Saya menunggu kereta, duduk disebelah ibu-ibu berkerudung pink dan berkacamata. Untuk meyakinkan saya kembali bertanya dengan beliau. Beliau mengatakan lebih dekat Jatinegara lalu tanya saya mau kemana. Saya jawab Pondok Gede. Lalu beliau bertanya kepada seorang bapak yang usianya sekitar 50-an. Beliau menjelaskan kepada saya rute ke Pondok Gede. Berbincang ringan dengan ibu tersebut dan sampai akhirnya ke topic pencarian kerja. Saya bercerita kalau saya kemarin sudah mendapat pekerjaan. Dan setelah mendengar saya bercerita beliau mengatakan bahwa penghasilan yang saya dapatkan sebenarnya sudah cukup tinggi. Setelah bercerita ini itu akhirnya beliau harus bergegas ke jalur sebelah karena kereta yang akan beliau naiki akan segera datang.
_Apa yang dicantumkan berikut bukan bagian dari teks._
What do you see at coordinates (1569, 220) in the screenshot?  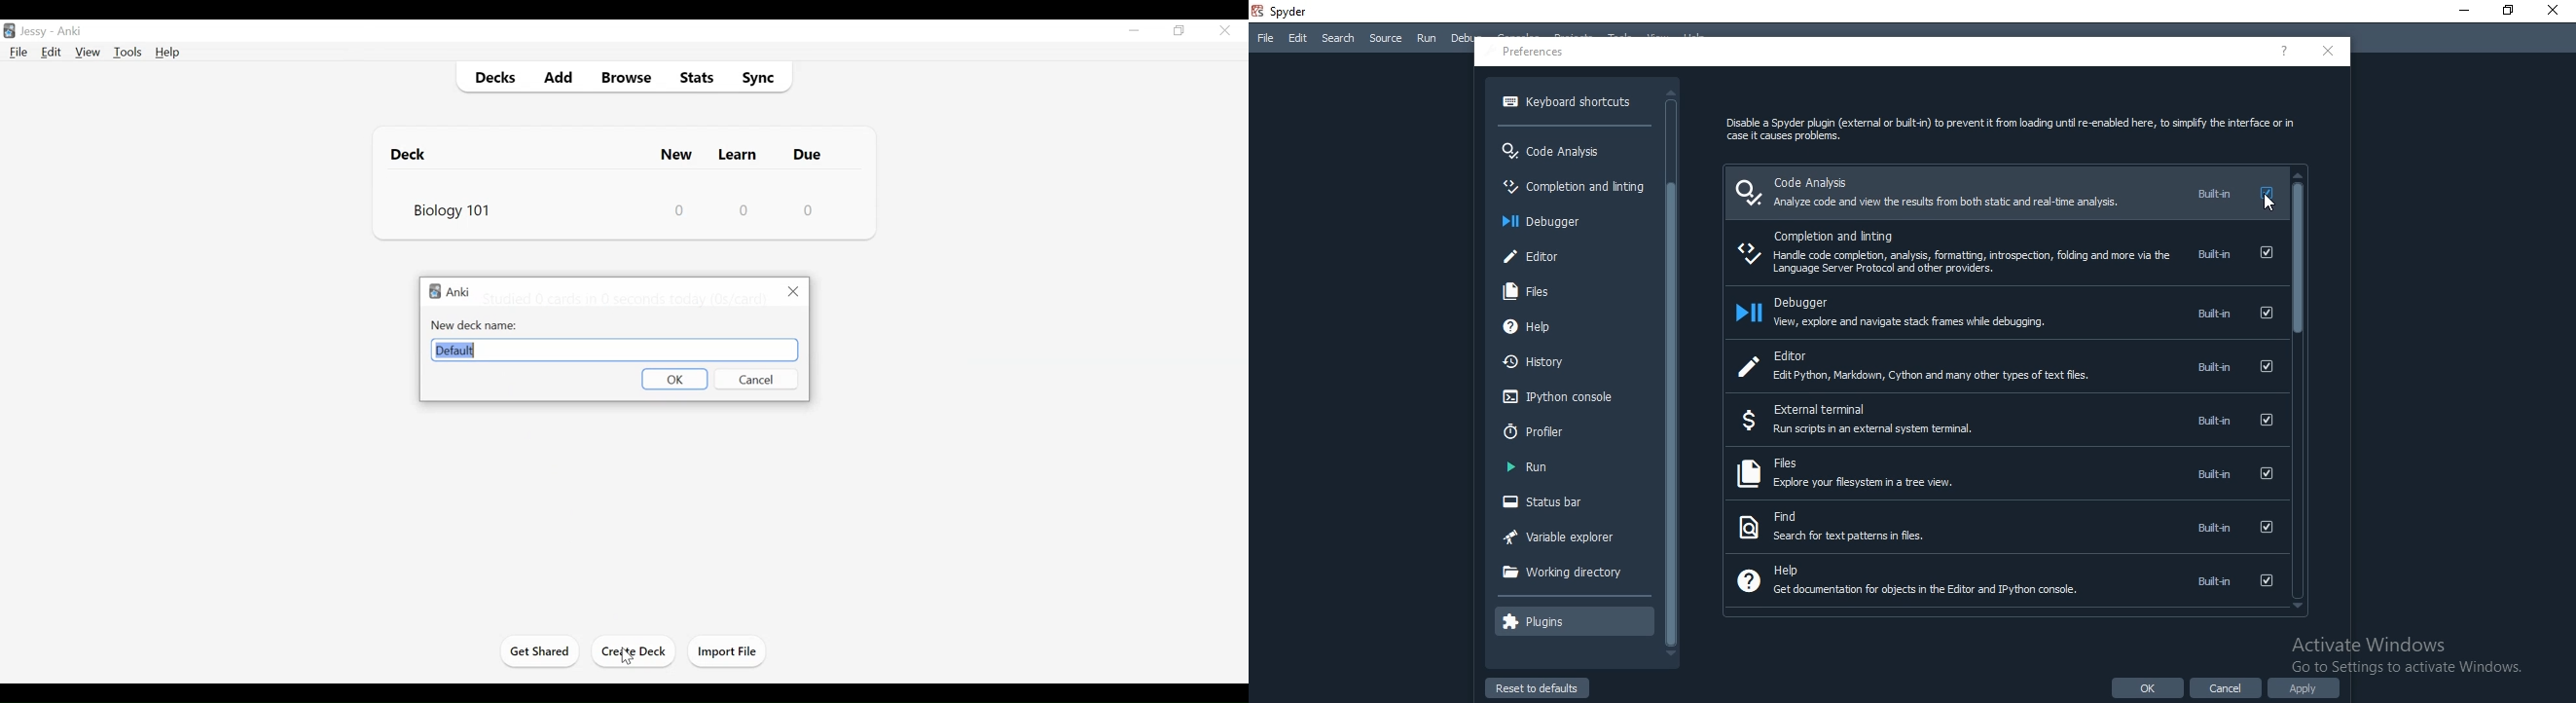 I see `debugger` at bounding box center [1569, 220].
Beliau tak lupe berpesan kepada saya agar hati-hati dan tidak sembarangan bertanya pada orang-orang.

Setelah kereta beliau datang, kereta saya segera datang. Bapak yang ber-usia sekitar 50 tadi ternyata naik kereta yang sama dengan saya dan kebetulan tujuan kami sama. Seperti petugas bus way tempo hari, beliau juga mengawasi saya. Jarak manggarai-jatinegara sangat dekat sehingga tak butuh waktu lama untuk sampai. Turun di Jatinegara, beliau menunjukkan angkutan mana yang harus saya naiki. Beliau pun mengawasi saya dari menyebrang sampai naik angkot. Ahh! baik sekali.

M-02 adalah angkutan yang akan mengantarkan saya ke kampung melayu yang selanjutnya saya harus berganti ke angkot 28 yang akan menuju Pondok Gede. Penumpang M-02 pun sepertinya tau saya bukan orang asli sana sehingga saat mau sampai beliau bilang, “di depan sana mbak kampung melayu, nanti nyebrangnya hati-hati ya sini ramai.” Begitu juga penumpang angkot 28 yang menjelaskan ke saya berapa ongkos yang harus saya bayarkan. Alhamdulillah sekali saya bertemu dengan orang-orang baik.

Sampailah saya ke Pondok Gede dan saya harus melanjutkan ke angkt 02 yang melintasi Jati Makmur. Saya bertanya kepada serang siswi SMP berapa ongkos yang harus saya bayarkan. Mereka menjawab dan kami berbincang ringan. Cantik dan baik, kataku dalam hati memperhatikan mereka. Tak butuh waktu lama, saya segera turun.

Setengah lima sore saya sampai di rumah. Itu berarti saya membutuhkan waktu 3 jam perjalanan. Cukup lama memang jika dibandingkan naik taksi yang hanya memakan waktu 1 jam. Tapi kembali, saya merasa senang. Bertemu dengan orang-orang baik hati. Ada hal yang bisa diceritakan dan banyak hal yang dijadikan pengalaman.

PS
Terimakasih sekali untuk mas-mas petugas bus way yang mengawasi saya dari kejauhan. Bapak penjual minuman di Pinang Ranti. Sopir Taksi yang mengantar saya ke Pondok Ranji. Ibu dan bapak yang bertemu di manggarai. Juga penumpang angkot M-02, 28, dan 02. Terimakasih sekali semuanya! :D

PS (lagi)
Jadi ternyata banyak yang nyasar ke postingan gue ini dengan tag 'ongkos taksi'. Gue mau coba membantu. Ongkos taksi di Jakarta sekarang ini (tahun 2014) untuk open gate-nya sekitaran 7500, per km sekitar 4000. Jadi kalau mau naik taksi boleh tuh dikalkulasi dulu mau nempuh jarak berapa km, masuk tol berapa kali, plus biaya perkiraan macet sehingga bisa tahu kira-kira nanti taksinya bakal habis berapa, gitu.